Vegan - Ginger and Date Scones


Last week we were at Saturday morning coffee at Coffee Culture and when ordering our drinks Troubadour noticed they had ginger/date scones in the pastry case.  None of the pastries they bake and sell are vegan, so I told him I'd make him some for breakfast the next day.  These are my creation. They turned out pretty well.

In the cupboard I happened to have an old bag of un-crystallized candied ginger bought from Trader Joes. I like it because there is no added sugar.  (I have since learned they may contain lead so you might want to use a different brand) I used this ginger chopped in little pieces in combination with some chopped deglet noor dates.

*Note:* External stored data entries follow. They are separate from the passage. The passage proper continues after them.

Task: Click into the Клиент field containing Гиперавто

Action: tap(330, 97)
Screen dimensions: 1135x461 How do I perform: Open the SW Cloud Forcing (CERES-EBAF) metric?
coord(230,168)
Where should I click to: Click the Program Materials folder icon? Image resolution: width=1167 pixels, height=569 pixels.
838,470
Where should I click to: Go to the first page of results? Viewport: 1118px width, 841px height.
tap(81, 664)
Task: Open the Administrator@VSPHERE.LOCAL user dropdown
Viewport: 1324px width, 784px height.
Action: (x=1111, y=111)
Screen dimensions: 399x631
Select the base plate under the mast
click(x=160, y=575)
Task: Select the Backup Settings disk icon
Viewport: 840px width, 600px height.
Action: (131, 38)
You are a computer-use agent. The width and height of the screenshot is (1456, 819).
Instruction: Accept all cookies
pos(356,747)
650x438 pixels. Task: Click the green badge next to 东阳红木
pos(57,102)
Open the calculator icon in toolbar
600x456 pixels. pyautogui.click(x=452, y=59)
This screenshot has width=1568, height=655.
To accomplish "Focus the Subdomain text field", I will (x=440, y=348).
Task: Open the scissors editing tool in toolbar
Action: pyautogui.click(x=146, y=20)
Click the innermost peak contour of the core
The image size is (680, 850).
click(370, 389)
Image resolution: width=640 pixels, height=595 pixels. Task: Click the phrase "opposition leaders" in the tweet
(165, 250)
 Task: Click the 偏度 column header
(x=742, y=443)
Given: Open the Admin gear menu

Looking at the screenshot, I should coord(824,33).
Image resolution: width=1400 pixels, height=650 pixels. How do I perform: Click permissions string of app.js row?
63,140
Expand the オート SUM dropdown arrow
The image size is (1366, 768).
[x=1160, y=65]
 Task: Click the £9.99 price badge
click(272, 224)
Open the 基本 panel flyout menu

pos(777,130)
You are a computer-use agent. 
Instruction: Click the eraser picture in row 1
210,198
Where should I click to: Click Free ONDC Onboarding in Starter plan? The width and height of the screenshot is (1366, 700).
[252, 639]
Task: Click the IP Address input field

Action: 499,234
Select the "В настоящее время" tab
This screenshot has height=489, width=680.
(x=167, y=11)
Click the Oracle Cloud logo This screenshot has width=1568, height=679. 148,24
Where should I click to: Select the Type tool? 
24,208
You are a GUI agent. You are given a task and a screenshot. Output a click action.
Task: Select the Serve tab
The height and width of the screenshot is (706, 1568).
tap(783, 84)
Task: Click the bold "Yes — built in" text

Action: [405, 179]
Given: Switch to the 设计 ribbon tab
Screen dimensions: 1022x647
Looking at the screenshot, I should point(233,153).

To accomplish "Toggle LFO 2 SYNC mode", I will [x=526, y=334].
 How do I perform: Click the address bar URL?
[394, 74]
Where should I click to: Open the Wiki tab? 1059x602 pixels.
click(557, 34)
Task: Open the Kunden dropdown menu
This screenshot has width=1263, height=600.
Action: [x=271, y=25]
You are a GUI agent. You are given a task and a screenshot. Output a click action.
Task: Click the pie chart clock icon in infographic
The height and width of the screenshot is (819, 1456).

For gluten free - use an all purpose gluten free flour blend.

GINGER AND DATE SCONES

INGREDIENTS:
2 Cups organic unbleached White Flour (you can use 1 cup white and 1 cup whole wheat) 
3 tsp Baking Powder
1/2 tsp Cinnamon
2 Tbsp Turbinado Sugar
1/4 Cup vegan Margarine such as Earth Balance Vegan Buttery Sticks
1/4 cup chopped Deglet Noor Dates
1/4 cup finely chopped Candied Ginger
3/4 Cup Unsweetened Non-Dairy Milk (I used soy)
1 tsp Vanilla

DIRECTIONS:

1.  Preheat oven to 450˚F and lightly grease a baking sheet.

2.  Put flour, baking powder, cinnamon, and sugar in a bowl and whisk together.  Cut in margarine with pastry blender until it resembles fine crumbles.  Stir in ginger and dates.

3.  Stir in non-dairy milk and vanilla.  If the dough is a little dry turn out onto floured surface and knead to mix. Pat into a round approximately 1 inch thick and 8 inches in diameter.  

4.  Cut the round in half and then each half into 3 pie shapes wedges.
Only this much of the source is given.